27.12.2007 15:55 |

Anden-Hit

100-Dollar-Laptop begeistert Kinder in Peru

Zum echten Hit hat sich der im Vorfeld vielkritisierte 100-Dollar-Laptop (der mittlerweile beinahe das Doppelte kostet) im peruanischen Dorf Arahuay entwickelt. Bereits vor einem halben Jahr haben dort 50 Volksschulkinder je ein Notebook erhalten, der Erfolg der Aktion gibt den Initiatoren Recht.

Arahuay ist ein Dorf in den Anden, isoliert von der Welt. Etwa die Hälfte der Erwachsenen kann weder lesen noch schreiben, fast jeder hier lebt von der Landwirtschaft. Und dennoch hat sich genau hier, mitten in Peru, eine kleine Revolution ereignet - in Form der 100-Dollar-Laptops des Projekts "One Laptop per Child" (Ein Laptop pro Kind).

Mehr Fotos der stolzen Laptop-Besitzer findest du in unserer Infobox!

Reporter der "Associated Press" besuchten das Dorf und staunten nicht schlecht: Die 50 Kinder, die bereits ein Notebook erhalten haben, nützen sämtliche Funktionen - von der eingebauten Kamera, die besonders beliebt ist, über den Internetzugang, die integrierte Bibliothek und das Zeichenprogramm.
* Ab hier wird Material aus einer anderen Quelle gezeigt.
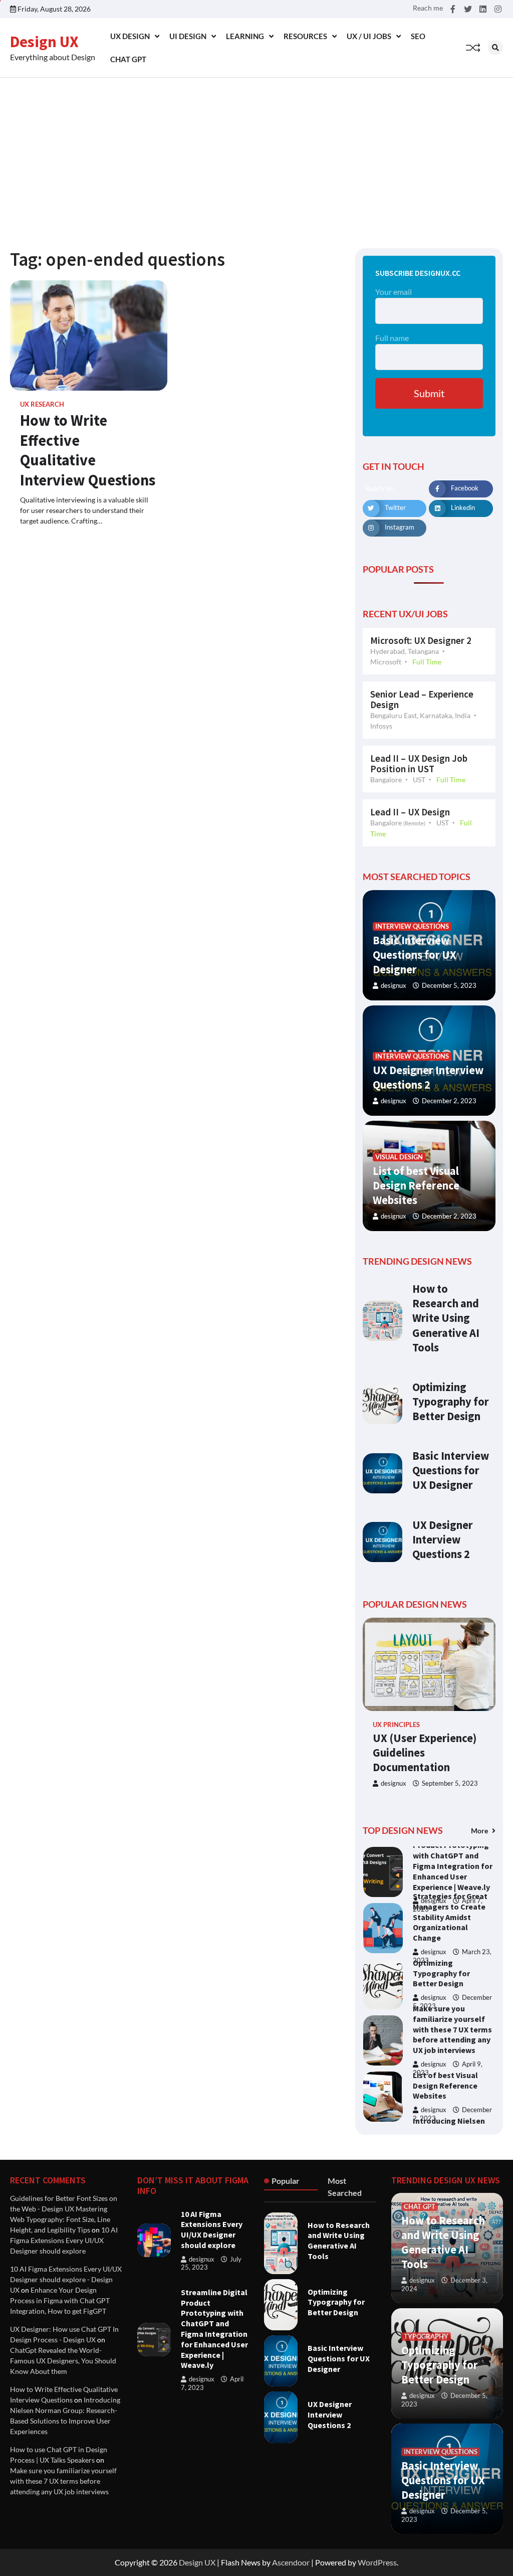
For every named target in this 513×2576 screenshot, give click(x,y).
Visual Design (399, 1157)
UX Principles (396, 1725)
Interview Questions (412, 926)
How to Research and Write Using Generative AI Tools (445, 1318)
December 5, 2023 (449, 985)
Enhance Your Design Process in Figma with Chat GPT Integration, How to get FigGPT (60, 2300)
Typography (426, 2336)
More (480, 1830)
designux (393, 985)
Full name (392, 337)
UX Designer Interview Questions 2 (428, 1077)
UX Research (42, 404)
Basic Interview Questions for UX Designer (414, 954)
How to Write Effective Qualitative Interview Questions (87, 450)
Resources (305, 36)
Bereits morgens steht der robuste Laptop auf staubigen Lehmböden und die kleinen Besitzer streiten sich mit ihren Geschwistern über die Benützung.

Laptops sollen marodes Schulsystem retten
Peru hat die größte Einzelbestellung aller Länder getätigt, über 272.000 Geräte wurden eingekauft. Sie werden an 9.000 Volksschulen im ganzen Land verteilt, die Lehrer werden vorher zweieinhalb Tage lang geschult. Die Laptops in vollem Umfang werden die meiste jedoch nicht nützen können, denn nur 4.000 Schulen werden über einen Internetzugang verfügen. Mit den Laptops will Peru das marode Schulsystem sanieren, das erst vor Kurzem bei einer Untersuchung des Weltwirtschaftsforums auf dem letzten Platz von 131 Ländern landete.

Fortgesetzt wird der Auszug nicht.